* begin *

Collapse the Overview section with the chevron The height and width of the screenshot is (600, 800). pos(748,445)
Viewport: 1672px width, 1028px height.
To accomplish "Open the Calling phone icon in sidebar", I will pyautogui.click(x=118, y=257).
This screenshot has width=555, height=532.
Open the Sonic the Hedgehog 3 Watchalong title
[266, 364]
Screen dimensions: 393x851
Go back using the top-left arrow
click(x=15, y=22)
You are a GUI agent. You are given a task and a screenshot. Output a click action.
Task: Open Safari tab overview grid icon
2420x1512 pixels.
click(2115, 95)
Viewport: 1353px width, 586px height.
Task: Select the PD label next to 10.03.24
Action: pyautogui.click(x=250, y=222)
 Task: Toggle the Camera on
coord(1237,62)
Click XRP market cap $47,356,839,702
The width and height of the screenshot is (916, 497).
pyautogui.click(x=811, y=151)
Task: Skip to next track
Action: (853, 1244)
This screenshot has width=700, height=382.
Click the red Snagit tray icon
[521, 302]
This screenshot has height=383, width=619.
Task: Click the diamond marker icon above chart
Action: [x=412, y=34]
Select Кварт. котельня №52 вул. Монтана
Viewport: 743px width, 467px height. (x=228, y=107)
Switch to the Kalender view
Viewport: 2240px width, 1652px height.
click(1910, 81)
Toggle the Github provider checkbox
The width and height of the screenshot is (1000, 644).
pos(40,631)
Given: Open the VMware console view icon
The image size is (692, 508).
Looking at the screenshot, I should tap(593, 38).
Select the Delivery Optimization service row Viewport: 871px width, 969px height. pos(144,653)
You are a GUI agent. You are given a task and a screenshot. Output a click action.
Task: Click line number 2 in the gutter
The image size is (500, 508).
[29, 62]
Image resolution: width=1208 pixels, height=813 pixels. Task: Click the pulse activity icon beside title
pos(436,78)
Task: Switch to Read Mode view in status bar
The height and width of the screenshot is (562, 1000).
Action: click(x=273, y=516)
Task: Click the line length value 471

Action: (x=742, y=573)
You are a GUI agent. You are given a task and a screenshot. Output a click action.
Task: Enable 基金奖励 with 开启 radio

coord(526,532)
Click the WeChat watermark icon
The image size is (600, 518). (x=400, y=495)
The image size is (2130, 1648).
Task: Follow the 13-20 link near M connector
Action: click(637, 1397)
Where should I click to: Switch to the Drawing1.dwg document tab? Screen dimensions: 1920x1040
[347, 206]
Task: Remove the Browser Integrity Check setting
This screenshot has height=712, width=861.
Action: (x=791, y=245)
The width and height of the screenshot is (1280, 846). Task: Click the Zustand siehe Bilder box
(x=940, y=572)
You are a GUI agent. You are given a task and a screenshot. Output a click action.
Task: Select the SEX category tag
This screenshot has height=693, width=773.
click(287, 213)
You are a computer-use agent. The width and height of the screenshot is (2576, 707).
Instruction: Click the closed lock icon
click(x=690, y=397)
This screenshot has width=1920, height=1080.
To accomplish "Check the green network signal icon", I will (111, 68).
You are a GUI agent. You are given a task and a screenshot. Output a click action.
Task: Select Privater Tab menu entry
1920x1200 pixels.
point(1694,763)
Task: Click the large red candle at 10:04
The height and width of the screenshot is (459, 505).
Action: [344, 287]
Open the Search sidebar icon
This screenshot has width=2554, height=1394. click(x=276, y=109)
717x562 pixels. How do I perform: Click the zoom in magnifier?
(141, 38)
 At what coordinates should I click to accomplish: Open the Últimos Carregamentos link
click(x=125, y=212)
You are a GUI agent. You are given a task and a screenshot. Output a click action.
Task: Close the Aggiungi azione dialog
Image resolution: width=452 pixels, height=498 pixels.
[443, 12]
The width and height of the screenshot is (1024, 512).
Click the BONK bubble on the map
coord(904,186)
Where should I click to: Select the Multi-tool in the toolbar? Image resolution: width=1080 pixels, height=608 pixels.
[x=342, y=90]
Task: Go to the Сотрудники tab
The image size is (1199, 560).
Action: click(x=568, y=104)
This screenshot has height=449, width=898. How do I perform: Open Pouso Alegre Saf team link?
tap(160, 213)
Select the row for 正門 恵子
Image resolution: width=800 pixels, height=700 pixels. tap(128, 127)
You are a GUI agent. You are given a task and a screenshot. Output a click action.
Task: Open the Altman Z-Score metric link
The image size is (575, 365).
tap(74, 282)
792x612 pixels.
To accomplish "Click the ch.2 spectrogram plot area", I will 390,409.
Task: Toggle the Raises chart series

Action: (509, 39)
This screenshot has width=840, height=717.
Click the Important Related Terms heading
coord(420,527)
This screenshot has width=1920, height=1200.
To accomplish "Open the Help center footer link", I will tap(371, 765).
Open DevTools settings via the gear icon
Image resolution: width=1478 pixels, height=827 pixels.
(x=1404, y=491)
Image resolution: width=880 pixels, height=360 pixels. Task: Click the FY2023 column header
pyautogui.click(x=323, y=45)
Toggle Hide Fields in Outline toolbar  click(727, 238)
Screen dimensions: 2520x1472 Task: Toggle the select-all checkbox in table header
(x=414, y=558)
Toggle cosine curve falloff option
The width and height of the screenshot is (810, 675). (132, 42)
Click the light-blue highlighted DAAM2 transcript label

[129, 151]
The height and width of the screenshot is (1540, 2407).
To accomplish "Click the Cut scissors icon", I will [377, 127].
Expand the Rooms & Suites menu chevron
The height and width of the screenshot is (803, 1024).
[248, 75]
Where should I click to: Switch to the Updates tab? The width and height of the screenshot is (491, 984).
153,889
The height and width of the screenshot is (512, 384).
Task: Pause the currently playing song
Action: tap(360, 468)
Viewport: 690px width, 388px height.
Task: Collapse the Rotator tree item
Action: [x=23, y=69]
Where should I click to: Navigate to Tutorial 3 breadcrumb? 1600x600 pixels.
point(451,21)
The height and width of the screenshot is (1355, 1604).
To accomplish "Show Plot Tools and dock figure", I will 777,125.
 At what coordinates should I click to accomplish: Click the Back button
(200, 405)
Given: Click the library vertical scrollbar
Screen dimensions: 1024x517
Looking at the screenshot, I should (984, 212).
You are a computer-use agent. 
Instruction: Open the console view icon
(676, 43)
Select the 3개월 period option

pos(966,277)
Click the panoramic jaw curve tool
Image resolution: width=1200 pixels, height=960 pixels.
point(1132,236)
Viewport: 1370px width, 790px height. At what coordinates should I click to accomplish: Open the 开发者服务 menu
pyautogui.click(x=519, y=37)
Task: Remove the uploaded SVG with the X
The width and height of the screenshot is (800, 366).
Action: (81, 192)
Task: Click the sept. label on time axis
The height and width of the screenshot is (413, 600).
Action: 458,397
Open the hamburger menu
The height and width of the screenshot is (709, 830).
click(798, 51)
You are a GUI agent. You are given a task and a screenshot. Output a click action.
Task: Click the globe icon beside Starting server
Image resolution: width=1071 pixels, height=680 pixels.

* end *

WHAT THE EXERCISE ASKS -
Can you rewrite all of the records above as a numbered list, with each line as its own item and the blank lines left out?

EXPECTED OUTPUT -
1. Collapse the Overview section with the chevron The height and width of the screenshot is (600, 800). pos(748,445)
2. Viewport: 1672px width, 1028px height.
3. To accomplish "Open the Calling phone icon in sidebar", I will pyautogui.click(x=118, y=257).
4. This screenshot has width=555, height=532.
5. Open the Sonic the Hedgehog 3 Watchalong title
6. [266, 364]
7. Screen dimensions: 393x851
8. Go back using the top-left arrow
9. click(x=15, y=22)
10. You are a GUI agent. You are given a task and a screenshot. Output a click action.
11. Task: Open Safari tab overview grid icon
12. 2420x1512 pixels.
13. click(2115, 95)
14. Viewport: 1353px width, 586px height.
15. Task: Select the PD label next to 10.03.24
16. Action: pyautogui.click(x=250, y=222)
17.  Task: Toggle the Camera on
18. coord(1237,62)
19. Click XRP market cap $47,356,839,702
20. The width and height of the screenshot is (916, 497).
21. pyautogui.click(x=811, y=151)
22. Task: Skip to next track
23. Action: (853, 1244)
24. This screenshot has width=700, height=382.
25. Click the red Snagit tray icon
26. [521, 302]
27. This screenshot has height=383, width=619.
28. Task: Click the diamond marker icon above chart
29. Action: [x=412, y=34]
30. Select Кварт. котельня №52 вул. Монтана
31. Viewport: 743px width, 467px height. (x=228, y=107)
32. Switch to the Kalender view
33. Viewport: 2240px width, 1652px height.
34. click(1910, 81)
35. Toggle the Github provider checkbox
36. The width and height of the screenshot is (1000, 644).
37. pos(40,631)
38. Given: Open the VMware console view icon
39. The image size is (692, 508).
40. Looking at the screenshot, I should tap(593, 38).
41. Select the Delivery Optimization service row Viewport: 871px width, 969px height. pos(144,653)
42. You are a GUI agent. You are given a task and a screenshot. Output a click action.
43. Task: Click line number 2 in the gutter
44. The image size is (500, 508).
45. [29, 62]
46. Image resolution: width=1208 pixels, height=813 pixels. Task: Click the pulse activity icon beside title
47. pos(436,78)
48. Task: Switch to Read Mode view in status bar
49. The height and width of the screenshot is (562, 1000).
50. Action: click(x=273, y=516)
51. Task: Click the line length value 471
52. Action: (x=742, y=573)
53. You are a GUI agent. You are given a task and a screenshot. Output a click action.
54. Task: Enable 基金奖励 with 开启 radio
55. coord(526,532)
56. Click the WeChat watermark icon
57. The image size is (600, 518). (x=400, y=495)
58. The image size is (2130, 1648).
59. Task: Follow the 13-20 link near M connector
60. Action: click(637, 1397)
61. Where should I click to: Switch to the Drawing1.dwg document tab? Screen dimensions: 1920x1040
62. [347, 206]
63. Task: Remove the Browser Integrity Check setting
64. This screenshot has height=712, width=861.
65. Action: (x=791, y=245)
66. The width and height of the screenshot is (1280, 846). Task: Click the Zustand siehe Bilder box
67. (x=940, y=572)
68. You are a GUI agent. You are given a task and a screenshot. Output a click action.
69. Task: Select the SEX category tag
70. This screenshot has height=693, width=773.
71. click(287, 213)
72. You are a computer-use agent. The width and height of the screenshot is (2576, 707).
73. Instruction: Click the closed lock icon
74. click(x=690, y=397)
75. This screenshot has width=1920, height=1080.
76. To accomplish "Check the green network signal icon", I will (111, 68).
77. You are a GUI agent. You are given a task and a screenshot. Output a click action.
78. Task: Select Privater Tab menu entry
79. 1920x1200 pixels.
80. point(1694,763)
81. Task: Click the large red candle at 10:04
82. The height and width of the screenshot is (459, 505).
83. Action: [344, 287]
84. Open the Search sidebar icon
85. This screenshot has width=2554, height=1394. click(x=276, y=109)
86. 717x562 pixels. How do I perform: Click the zoom in magnifier?
87. (141, 38)
88.  At what coordinates should I click to accomplish: Open the Últimos Carregamentos link
89. click(x=125, y=212)
90. You are a GUI agent. You are given a task and a screenshot. Output a click action.
91. Task: Close the Aggiungi azione dialog
92. Image resolution: width=452 pixels, height=498 pixels.
93. [443, 12]
94. The width and height of the screenshot is (1024, 512).
95. Click the BONK bubble on the map
96. coord(904,186)
97. Where should I click to: Select the Multi-tool in the toolbar? Image resolution: width=1080 pixels, height=608 pixels.
98. [x=342, y=90]
99. Task: Go to the Сотрудники tab
100. The image size is (1199, 560).
101. Action: click(x=568, y=104)
102. This screenshot has height=449, width=898. How do I perform: Open Pouso Alegre Saf team link?
103. tap(160, 213)
104. Select the row for 正門 恵子
105. Image resolution: width=800 pixels, height=700 pixels. tap(128, 127)
106. You are a GUI agent. You are given a task and a screenshot. Output a click action.
107. Task: Open the Altman Z-Score metric link
108. The image size is (575, 365).
109. tap(74, 282)
110. 792x612 pixels.
111. To accomplish "Click the ch.2 spectrogram plot area", I will 390,409.
112. Task: Toggle the Raises chart series
113. Action: (509, 39)
114. This screenshot has width=840, height=717.
115. Click the Important Related Terms heading
116. coord(420,527)
117. This screenshot has width=1920, height=1200.
118. To accomplish "Open the Help center footer link", I will tap(371, 765).
119. Open DevTools settings via the gear icon
120. Image resolution: width=1478 pixels, height=827 pixels.
121. (x=1404, y=491)
122. Image resolution: width=880 pixels, height=360 pixels. Task: Click the FY2023 column header
123. pyautogui.click(x=323, y=45)
124. Toggle Hide Fields in Outline toolbar  click(727, 238)
125. Screen dimensions: 2520x1472 Task: Toggle the select-all checkbox in table header
126. (x=414, y=558)
127. Toggle cosine curve falloff option
128. The width and height of the screenshot is (810, 675). (132, 42)
129. Click the light-blue highlighted DAAM2 transcript label
130. [129, 151]
131. The height and width of the screenshot is (1540, 2407).
132. To accomplish "Click the Cut scissors icon", I will [377, 127].
133. Expand the Rooms & Suites menu chevron
134. The height and width of the screenshot is (803, 1024).
135. [248, 75]
136. Where should I click to: Switch to the Updates tab? The width and height of the screenshot is (491, 984).
137. 153,889
138. The height and width of the screenshot is (512, 384).
139. Task: Pause the currently playing song
140. Action: tap(360, 468)
141. Viewport: 690px width, 388px height.
142. Task: Collapse the Rotator tree item
143. Action: [x=23, y=69]
144. Where should I click to: Navigate to Tutorial 3 breadcrumb? 1600x600 pixels.
145. point(451,21)
146. The height and width of the screenshot is (1355, 1604).
147. To accomplish "Show Plot Tools and dock figure", I will 777,125.
148.  At what coordinates should I click to accomplish: Click the Back button
149. (200, 405)
150. Given: Click the library vertical scrollbar
151. Screen dimensions: 1024x517
152. Looking at the screenshot, I should (984, 212).
153. You are a computer-use agent. 
154. Instruction: Open the console view icon
155. (676, 43)
156. Select the 3개월 period option
157. pos(966,277)
158. Click the panoramic jaw curve tool
159. Image resolution: width=1200 pixels, height=960 pixels.
160. point(1132,236)
161. Viewport: 1370px width, 790px height. At what coordinates should I click to accomplish: Open the 开发者服务 menu
162. pyautogui.click(x=519, y=37)
163. Task: Remove the uploaded SVG with the X
164. The width and height of the screenshot is (800, 366).
165. Action: (81, 192)
166. Task: Click the sept. label on time axis
167. The height and width of the screenshot is (413, 600).
168. Action: 458,397
169. Open the hamburger menu
170. The height and width of the screenshot is (709, 830).
171. click(798, 51)
172. You are a GUI agent. You are given a task and a screenshot. Output a click action.
173. Task: Click the globe icon beside Starting server
174. Image resolution: width=1071 pixels, height=680 pixels.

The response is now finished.